*** Given records ***

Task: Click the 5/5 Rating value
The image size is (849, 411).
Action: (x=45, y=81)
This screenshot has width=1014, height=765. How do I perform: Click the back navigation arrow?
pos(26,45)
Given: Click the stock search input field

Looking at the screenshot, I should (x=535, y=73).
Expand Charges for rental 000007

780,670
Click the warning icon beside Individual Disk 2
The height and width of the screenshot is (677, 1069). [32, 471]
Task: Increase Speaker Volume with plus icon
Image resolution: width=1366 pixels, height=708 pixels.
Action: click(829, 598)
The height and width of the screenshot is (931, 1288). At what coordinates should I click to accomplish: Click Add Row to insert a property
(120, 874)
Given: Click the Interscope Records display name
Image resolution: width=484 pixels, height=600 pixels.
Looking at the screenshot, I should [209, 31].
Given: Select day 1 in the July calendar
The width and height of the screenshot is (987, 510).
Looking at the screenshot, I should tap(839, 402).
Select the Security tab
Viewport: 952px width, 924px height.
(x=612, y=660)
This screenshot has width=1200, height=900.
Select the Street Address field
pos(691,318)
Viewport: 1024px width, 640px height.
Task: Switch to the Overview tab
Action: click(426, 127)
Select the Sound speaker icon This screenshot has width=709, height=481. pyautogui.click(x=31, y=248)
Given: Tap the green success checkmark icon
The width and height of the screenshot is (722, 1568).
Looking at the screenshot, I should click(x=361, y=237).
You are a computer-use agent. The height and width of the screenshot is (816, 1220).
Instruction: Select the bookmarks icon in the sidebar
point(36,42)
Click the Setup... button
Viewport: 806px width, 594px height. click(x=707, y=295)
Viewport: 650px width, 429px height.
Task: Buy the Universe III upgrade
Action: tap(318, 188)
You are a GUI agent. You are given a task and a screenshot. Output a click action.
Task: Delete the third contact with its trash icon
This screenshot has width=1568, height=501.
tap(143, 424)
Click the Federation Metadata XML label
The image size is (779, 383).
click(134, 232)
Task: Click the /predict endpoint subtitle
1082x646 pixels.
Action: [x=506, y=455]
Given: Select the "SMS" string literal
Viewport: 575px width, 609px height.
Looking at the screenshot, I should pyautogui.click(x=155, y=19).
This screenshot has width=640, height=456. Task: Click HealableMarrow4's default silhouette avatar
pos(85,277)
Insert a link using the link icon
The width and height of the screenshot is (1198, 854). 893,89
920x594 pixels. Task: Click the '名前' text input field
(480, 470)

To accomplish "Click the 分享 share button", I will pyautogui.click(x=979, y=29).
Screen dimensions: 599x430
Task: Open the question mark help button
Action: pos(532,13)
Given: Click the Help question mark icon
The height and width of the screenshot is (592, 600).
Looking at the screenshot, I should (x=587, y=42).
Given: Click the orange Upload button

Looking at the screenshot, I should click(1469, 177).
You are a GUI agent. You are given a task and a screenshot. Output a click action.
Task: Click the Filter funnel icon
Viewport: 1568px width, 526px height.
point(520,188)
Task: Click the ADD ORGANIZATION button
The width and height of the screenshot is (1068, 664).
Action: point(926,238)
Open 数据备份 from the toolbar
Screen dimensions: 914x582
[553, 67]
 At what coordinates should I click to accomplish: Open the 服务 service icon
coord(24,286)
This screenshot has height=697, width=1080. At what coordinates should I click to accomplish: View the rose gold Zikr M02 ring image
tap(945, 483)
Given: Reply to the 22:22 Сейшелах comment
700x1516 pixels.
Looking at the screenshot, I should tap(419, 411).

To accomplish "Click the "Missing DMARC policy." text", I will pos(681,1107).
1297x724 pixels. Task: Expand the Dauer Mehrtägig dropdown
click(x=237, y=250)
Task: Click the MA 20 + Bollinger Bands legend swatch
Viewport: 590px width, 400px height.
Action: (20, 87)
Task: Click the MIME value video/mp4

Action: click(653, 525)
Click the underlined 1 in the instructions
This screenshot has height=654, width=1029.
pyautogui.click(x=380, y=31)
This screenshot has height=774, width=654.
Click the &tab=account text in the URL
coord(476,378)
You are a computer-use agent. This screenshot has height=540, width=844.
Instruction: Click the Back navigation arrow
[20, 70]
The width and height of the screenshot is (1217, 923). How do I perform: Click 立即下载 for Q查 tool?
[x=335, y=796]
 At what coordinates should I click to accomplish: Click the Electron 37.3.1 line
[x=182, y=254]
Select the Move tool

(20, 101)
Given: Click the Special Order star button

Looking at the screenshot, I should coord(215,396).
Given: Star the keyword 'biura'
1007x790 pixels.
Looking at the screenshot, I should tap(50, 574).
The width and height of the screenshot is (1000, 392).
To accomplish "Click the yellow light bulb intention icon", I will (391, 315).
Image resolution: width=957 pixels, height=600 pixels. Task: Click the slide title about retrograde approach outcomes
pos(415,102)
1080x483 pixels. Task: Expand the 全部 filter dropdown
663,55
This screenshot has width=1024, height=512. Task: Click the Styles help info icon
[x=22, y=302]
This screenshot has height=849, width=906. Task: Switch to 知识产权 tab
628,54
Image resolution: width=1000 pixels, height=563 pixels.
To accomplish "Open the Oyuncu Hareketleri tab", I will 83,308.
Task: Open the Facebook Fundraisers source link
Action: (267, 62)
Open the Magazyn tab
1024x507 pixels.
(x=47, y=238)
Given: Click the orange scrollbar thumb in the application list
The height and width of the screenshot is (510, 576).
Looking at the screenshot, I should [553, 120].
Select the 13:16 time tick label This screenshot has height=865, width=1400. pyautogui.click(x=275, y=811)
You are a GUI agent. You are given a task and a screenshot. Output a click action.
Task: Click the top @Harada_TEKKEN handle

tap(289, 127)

***

:: Directions for this task ::
The answer must be a word-for-word transcription of every record above.

:: Task solution ::
Task: Click the 5/5 Rating value
The image size is (849, 411).
Action: (x=45, y=81)
This screenshot has width=1014, height=765. How do I perform: Click the back navigation arrow?
pos(26,45)
Given: Click the stock search input field

Looking at the screenshot, I should (x=535, y=73).
Expand Charges for rental 000007

780,670
Click the warning icon beside Individual Disk 2
The height and width of the screenshot is (677, 1069). [32, 471]
Task: Increase Speaker Volume with plus icon
Image resolution: width=1366 pixels, height=708 pixels.
Action: click(829, 598)
The height and width of the screenshot is (931, 1288). At what coordinates should I click to accomplish: Click Add Row to insert a property
(120, 874)
Given: Click the Interscope Records display name
Image resolution: width=484 pixels, height=600 pixels.
Looking at the screenshot, I should [209, 31].
Given: Select day 1 in the July calendar
The width and height of the screenshot is (987, 510).
Looking at the screenshot, I should tap(839, 402).
Select the Security tab
Viewport: 952px width, 924px height.
(x=612, y=660)
This screenshot has width=1200, height=900.
Select the Street Address field
pos(691,318)
Viewport: 1024px width, 640px height.
Task: Switch to the Overview tab
Action: click(426, 127)
Select the Sound speaker icon This screenshot has width=709, height=481. pyautogui.click(x=31, y=248)
Given: Tap the green success checkmark icon
The width and height of the screenshot is (722, 1568).
Looking at the screenshot, I should click(x=361, y=237).
You are a computer-use agent. The height and width of the screenshot is (816, 1220).
Instruction: Select the bookmarks icon in the sidebar
point(36,42)
Click the Setup... button
Viewport: 806px width, 594px height. click(x=707, y=295)
Viewport: 650px width, 429px height.
Task: Buy the Universe III upgrade
Action: tap(318, 188)
You are a GUI agent. You are given a task and a screenshot. Output a click action.
Task: Delete the third contact with its trash icon
This screenshot has width=1568, height=501.
tap(143, 424)
Click the Federation Metadata XML label
The image size is (779, 383).
click(134, 232)
Task: Click the /predict endpoint subtitle
1082x646 pixels.
Action: [x=506, y=455]
Given: Select the "SMS" string literal
Viewport: 575px width, 609px height.
Looking at the screenshot, I should pyautogui.click(x=155, y=19).
This screenshot has width=640, height=456. Task: Click HealableMarrow4's default silhouette avatar
pos(85,277)
Insert a link using the link icon
The width and height of the screenshot is (1198, 854). 893,89
920x594 pixels. Task: Click the '名前' text input field
(480, 470)

To accomplish "Click the 分享 share button", I will pyautogui.click(x=979, y=29).
Screen dimensions: 599x430
Task: Open the question mark help button
Action: pos(532,13)
Given: Click the Help question mark icon
The height and width of the screenshot is (592, 600).
Looking at the screenshot, I should (x=587, y=42).
Given: Click the orange Upload button

Looking at the screenshot, I should click(1469, 177).
You are a GUI agent. You are given a task and a screenshot. Output a click action.
Task: Click the Filter funnel icon
Viewport: 1568px width, 526px height.
point(520,188)
Task: Click the ADD ORGANIZATION button
The width and height of the screenshot is (1068, 664).
Action: point(926,238)
Open 数据备份 from the toolbar
Screen dimensions: 914x582
[553, 67]
 At what coordinates should I click to accomplish: Open the 服务 service icon
coord(24,286)
This screenshot has height=697, width=1080. At what coordinates should I click to accomplish: View the rose gold Zikr M02 ring image
tap(945, 483)
Given: Reply to the 22:22 Сейшелах comment
700x1516 pixels.
Looking at the screenshot, I should tap(419, 411).

To accomplish "Click the "Missing DMARC policy." text", I will pos(681,1107).
1297x724 pixels. Task: Expand the Dauer Mehrtägig dropdown
click(x=237, y=250)
Task: Click the MA 20 + Bollinger Bands legend swatch
Viewport: 590px width, 400px height.
Action: (20, 87)
Task: Click the MIME value video/mp4

Action: click(653, 525)
Click the underlined 1 in the instructions
This screenshot has height=654, width=1029.
pyautogui.click(x=380, y=31)
This screenshot has height=774, width=654.
Click the &tab=account text in the URL
coord(476,378)
You are a computer-use agent. This screenshot has height=540, width=844.
Instruction: Click the Back navigation arrow
[20, 70]
The width and height of the screenshot is (1217, 923). How do I perform: Click 立即下载 for Q查 tool?
[x=335, y=796]
 At what coordinates should I click to accomplish: Click the Electron 37.3.1 line
[x=182, y=254]
Select the Move tool

(20, 101)
Given: Click the Special Order star button

Looking at the screenshot, I should coord(215,396).
Given: Star the keyword 'biura'
1007x790 pixels.
Looking at the screenshot, I should tap(50, 574).
The width and height of the screenshot is (1000, 392).
To accomplish "Click the yellow light bulb intention icon", I will (391, 315).
Image resolution: width=957 pixels, height=600 pixels. Task: Click the slide title about retrograde approach outcomes
pos(415,102)
1080x483 pixels. Task: Expand the 全部 filter dropdown
663,55
This screenshot has width=1024, height=512. Task: Click the Styles help info icon
[x=22, y=302]
This screenshot has height=849, width=906. Task: Switch to 知识产权 tab
628,54
Image resolution: width=1000 pixels, height=563 pixels.
To accomplish "Open the Oyuncu Hareketleri tab", I will 83,308.
Task: Open the Facebook Fundraisers source link
Action: (267, 62)
Open the Magazyn tab
1024x507 pixels.
(x=47, y=238)
Given: Click the orange scrollbar thumb in the application list
The height and width of the screenshot is (510, 576).
Looking at the screenshot, I should [553, 120].
Select the 13:16 time tick label This screenshot has height=865, width=1400. pyautogui.click(x=275, y=811)
You are a GUI agent. You are given a task and a screenshot. Output a click action.
Task: Click the top @Harada_TEKKEN handle

tap(289, 127)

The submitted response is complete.